• TEXTO EM ANÁLISE:

------------------------------

Acórdão do Tribunal da Relação de Lisboa
Processo:
13/19.9PJVFX.L1-5
Relator: LUÍS GOMINHO
Descritores: RECUSA DE JUÍZ
ESCUTAS TELEFÓNICAS
Nº do Documento: RL
Data do Acordão: 04/05/2022
Votação: UNANIMIDADE
Texto Integral: S
Texto Parcial: N
Meio Processual: RECUSA DE JUIZ
Decisão: CONCEDIDA
Sumário: I - À luz do preceituado no art. 43.º, n.ºs 1 e 2 do Código Processo Penal, na sua versão anterior à Lei n.º 94/20021, de 21 de Dezembro, embora a circunstância de a Mm.ª Juíza a quem cumprirá efectivar o respectivo julgamento ter aplicado ao Arguido, em sede do seu primeiro interrogatório a medida de coacção de apresentações periódicas, não justifique por si só a respectiva recusa, quando combinada com aquela outra de, no decurso do inquérito, ter determinado diversas intercepções telefónicas, cujo conteúdo durante o período aproximado de seis meses foi tomando conhecimento, seja para as validar, seja para as prorrogar, seja para consignar as que importa transcrever, seja ainda para determinar outras diligências de natureza jurisdicional, tais como a realização de “trace-back” e localização celular de comunicações áudio, SMS, MMS, fax e roaming efectuadas pelo Arguido, compõem uma situação qualitativamente diversa, para mais quando a acusação formulada expressamente convoca várias dessas intercepções.
II - Neste contexto plural, já se podem legitimar dúvidas aos olhos de terceiros e do próprio Arguido (mormente num cenário da sua condenação futura), sobre a total isenção da Senhora Juíza para julgar do mérito da causa, que a realização da Justiça importa que sejam dissipadas.

------------------------------

• DADOS FORNECIDOS:
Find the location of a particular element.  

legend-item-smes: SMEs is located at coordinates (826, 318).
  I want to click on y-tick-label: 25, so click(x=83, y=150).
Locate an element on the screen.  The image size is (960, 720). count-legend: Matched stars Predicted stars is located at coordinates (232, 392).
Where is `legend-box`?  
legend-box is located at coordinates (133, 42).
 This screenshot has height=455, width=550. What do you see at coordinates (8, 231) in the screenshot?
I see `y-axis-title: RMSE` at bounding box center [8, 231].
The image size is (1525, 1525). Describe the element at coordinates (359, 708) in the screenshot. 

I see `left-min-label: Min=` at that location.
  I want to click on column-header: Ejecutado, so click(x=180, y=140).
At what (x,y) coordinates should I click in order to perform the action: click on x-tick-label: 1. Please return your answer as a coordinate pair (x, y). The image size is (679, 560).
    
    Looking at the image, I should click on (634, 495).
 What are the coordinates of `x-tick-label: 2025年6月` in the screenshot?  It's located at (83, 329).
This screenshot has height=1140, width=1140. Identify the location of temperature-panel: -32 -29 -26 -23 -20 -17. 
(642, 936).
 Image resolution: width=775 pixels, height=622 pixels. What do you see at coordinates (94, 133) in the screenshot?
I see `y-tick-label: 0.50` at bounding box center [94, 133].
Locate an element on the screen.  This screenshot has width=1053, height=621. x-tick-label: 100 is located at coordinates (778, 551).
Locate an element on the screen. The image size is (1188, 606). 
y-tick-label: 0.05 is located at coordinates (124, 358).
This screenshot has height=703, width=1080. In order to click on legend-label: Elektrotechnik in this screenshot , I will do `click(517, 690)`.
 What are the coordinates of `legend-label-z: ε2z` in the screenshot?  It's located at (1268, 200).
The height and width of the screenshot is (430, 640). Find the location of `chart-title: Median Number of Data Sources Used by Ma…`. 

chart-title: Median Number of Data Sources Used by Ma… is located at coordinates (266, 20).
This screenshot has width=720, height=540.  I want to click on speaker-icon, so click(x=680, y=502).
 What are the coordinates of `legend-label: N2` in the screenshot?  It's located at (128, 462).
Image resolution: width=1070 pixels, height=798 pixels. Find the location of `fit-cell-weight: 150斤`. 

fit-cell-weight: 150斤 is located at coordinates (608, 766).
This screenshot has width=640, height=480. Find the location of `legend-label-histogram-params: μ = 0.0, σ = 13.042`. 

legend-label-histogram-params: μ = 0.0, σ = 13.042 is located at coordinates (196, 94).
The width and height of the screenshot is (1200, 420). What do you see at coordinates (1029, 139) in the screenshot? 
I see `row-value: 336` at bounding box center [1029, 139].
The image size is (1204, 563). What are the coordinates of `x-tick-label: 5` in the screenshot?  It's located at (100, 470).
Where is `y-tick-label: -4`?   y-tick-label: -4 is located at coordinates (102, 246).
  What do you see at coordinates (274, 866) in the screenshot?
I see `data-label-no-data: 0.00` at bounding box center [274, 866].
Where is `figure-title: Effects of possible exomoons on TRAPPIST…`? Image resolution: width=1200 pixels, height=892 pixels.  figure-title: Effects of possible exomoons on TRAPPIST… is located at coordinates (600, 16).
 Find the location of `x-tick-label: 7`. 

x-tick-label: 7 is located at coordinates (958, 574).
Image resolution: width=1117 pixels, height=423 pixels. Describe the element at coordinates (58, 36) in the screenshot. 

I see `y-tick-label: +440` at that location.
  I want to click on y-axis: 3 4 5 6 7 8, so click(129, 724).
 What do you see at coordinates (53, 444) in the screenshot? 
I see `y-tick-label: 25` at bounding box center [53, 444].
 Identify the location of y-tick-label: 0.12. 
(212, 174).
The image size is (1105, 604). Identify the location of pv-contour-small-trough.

------------------------------

• ENUNCIADO BREVE: Traduza para inglês esta frase do acórdão sobre recusa de juiz: «Neste contexto plural, já se podem legitimar dúvidas aos olhos de terceiros e do próprio Arguido (mormente num cenário da sua condenação futura), sobre a total isenção da Senhora Juíza para julgar do mérito da causa, que a realização da Justiça importa que sejam dissipadas.»

• RESOLUÇÃO DO EXERCÍCIO: In this multifaceted context, doubts may now legitimately arise, in the eyes of third parties and of the Defendant (particularly in a scenario of the Defendant's future conviction), about the Judge's complete impartiality to rule on the merits of the case, doubts that the administration of Justice requires to be dispelled.